Les deux paraissent parfaitement incompatibles et pourtant il y quelque chose qui les relie. On peut le comprendre à la lumière de ce que les chercheurs Walker et Suresh avaient écrit à propos de cet Etat étonnant le décrivant comme une « terre de mythes, tournée vers les utopies de tous ordres ». Paradis terrestre dont la géographie raconte la légende dorée d’anges (Los Angeles) et de saints (San Francisco, Santa Barbara, San Diego), Eldorado vers lequel se ruaient les chercheurs du métal précieux, centre de la fiction cinématographique (avec Holywood), la Californie est désormais le laboratoire d’expérimentation de toutes les utopies ou demi- utopies du monde globalisé. Elle reste donc fidèle à elle-même – des mythes fondateurs du passé aux modèles visionnaires de l’époque Internet (à la diffusion duquel il a si largement contribué) en passant par la promotion de sa propre image comme, notamment, un paradis moderne, le « Golden State » n’a rien trahi de son esprit d’inventivité, de créativité et de son imagination. Dans ce sens, les hautes technologies développées ces dernières deux décennies n’apparaissent que comme le support parfait que l’astucieuse Côte Ouest aurait élaboré pour mieux diffuser son propre débordant imaginaire tout en devenant l’émetteur des rêves, des fantasmes et parfois des doutes et des appréhensions d’un monde désormais globalisé.

Mais les utopies du futur et les légendes dorées des saints, des chercheurs d’or et des cinéastes sont loin d’être les seuls récits émanant du sol californien. Il y a aussi les vraies histoires de réussite humaine et d’authentiques leçons d’économie appliquée. Comme celles, par exemple, qui nous apprennent que les miracles économiques ou technologiques n’ont souvent rien de surnaturel mais qu’ils sont le résultat d’une réponse audacieuse à des situations de crise mettant à l’épreuve l’esprit d’initiative et la volonté d’entreprendre. Une des nombreuses « success stories » californiennes peut parfaitement illustrer cela : nous l’avons choisie ici car, entre autres, elle dit quelque chose des origines de cette high-tech qui fait aujourd’hui la gloire éclatante de la Californie. Eh bien, c’est l’histoire de deux jeunes étudiants qui, dans les années suivant la grande crise de 1929, ont eu la sagesse d’écouter le conseil de leur professeur universitaire et d’essayer de monter leur propre entreprise au lieu d’aller chercher du travail sur la Côte Est. L’entreprise, ils l’ont montée dans leur garage à Palo Alto ; près de 80 ans après, on peut dire que, plus qu’une réussite, la petite création de 1938 des étudiants B. Hewlett et D. Packard est une véritable révolution dans le domaine de la technologie ! « Mythe fondateur » mais surtout une histoire vraie – et une vraie leçon d’humilité, de courage et d’initiative – l’histoire de HP est aussi une illustration de cette l’alliance sacrée que l’esprit californien a inaugurée entre la fantaisie artistique- intellectuelle et l’innovation technologique : en effet, la première commande que devaient remplir les copains Hewlett et Packard dans leur garage à Palo Alto provenait de Disney (lui aussi à ses premiers balbutiements) et consistait à produire des oscillateurs audio nécessaires pour l’un des premiers dessins animés, du nom de Fantasia.

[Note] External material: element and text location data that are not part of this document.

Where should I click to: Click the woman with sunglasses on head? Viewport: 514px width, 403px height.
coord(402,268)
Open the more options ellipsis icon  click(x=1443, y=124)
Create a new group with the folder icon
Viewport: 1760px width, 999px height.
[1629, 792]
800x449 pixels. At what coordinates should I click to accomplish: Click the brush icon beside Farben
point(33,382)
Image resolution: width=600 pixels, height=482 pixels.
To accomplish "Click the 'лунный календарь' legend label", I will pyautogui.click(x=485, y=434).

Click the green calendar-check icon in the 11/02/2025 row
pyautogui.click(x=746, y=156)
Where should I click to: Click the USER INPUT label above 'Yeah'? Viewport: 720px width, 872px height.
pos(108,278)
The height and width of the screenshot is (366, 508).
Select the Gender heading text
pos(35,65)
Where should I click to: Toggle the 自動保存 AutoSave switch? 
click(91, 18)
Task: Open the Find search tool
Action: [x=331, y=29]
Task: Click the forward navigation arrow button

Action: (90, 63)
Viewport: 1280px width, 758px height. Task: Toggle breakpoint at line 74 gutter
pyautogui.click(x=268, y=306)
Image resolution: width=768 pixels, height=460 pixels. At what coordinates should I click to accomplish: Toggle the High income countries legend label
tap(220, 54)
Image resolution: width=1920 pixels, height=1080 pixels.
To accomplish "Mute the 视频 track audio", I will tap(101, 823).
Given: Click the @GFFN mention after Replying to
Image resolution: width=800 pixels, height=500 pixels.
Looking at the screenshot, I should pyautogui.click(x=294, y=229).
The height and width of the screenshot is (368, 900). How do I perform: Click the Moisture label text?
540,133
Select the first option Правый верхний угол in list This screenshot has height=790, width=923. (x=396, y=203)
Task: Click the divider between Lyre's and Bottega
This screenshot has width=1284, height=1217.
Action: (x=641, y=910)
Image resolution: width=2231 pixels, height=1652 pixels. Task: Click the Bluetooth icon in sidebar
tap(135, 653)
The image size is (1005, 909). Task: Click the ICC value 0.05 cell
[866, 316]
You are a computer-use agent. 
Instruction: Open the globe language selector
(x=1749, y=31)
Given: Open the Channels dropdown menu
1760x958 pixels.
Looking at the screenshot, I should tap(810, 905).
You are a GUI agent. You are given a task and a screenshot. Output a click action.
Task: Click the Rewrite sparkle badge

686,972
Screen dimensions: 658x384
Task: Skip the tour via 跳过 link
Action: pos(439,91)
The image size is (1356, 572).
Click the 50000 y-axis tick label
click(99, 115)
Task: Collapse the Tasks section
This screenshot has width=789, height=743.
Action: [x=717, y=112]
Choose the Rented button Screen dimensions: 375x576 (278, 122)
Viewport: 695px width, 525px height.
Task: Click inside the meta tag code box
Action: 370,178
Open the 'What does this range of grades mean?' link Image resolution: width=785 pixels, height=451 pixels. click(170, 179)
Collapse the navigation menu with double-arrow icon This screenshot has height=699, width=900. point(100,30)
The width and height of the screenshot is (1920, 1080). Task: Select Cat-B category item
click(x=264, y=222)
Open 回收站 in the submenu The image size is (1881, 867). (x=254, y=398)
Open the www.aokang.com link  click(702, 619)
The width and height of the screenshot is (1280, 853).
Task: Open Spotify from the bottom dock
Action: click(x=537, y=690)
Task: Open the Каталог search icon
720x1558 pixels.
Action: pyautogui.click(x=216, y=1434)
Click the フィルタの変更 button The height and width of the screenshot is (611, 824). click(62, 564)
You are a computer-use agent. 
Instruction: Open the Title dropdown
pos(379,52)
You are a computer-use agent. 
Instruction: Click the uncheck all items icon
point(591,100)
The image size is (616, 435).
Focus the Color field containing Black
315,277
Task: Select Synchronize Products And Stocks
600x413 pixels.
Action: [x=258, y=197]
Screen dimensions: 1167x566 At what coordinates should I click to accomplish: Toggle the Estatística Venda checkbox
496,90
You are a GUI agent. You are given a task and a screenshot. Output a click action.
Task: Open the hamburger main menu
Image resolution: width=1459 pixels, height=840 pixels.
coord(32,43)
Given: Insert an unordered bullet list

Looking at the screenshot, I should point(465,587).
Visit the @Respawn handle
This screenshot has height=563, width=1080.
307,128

La dernière en date « fantaisie » californienne relève de cette même alliance sacrée entre invention fictionnelle et innovation high-tech : adhérant à l’idée d’une sécession faisant de l’ « Etat d’or », désormais centre mondial de la technologie de pointe, un Etat à part – indépendant des USA – le co-fondateur de PayPal Peter Thiel investit depuis plusieurs années déjà dans un projet de « ville flottante » au large de la Californie. A ce projet fait écho la volonté de Larry Page, co-fondateur et CEO de Google, de voir la terre où s’enracine sa célèbre entreprise « mise à part » et affranchie des lois américaines qui, d’après lui, empêchent les innovateurs de tester « de nouvelles technologies controversées ».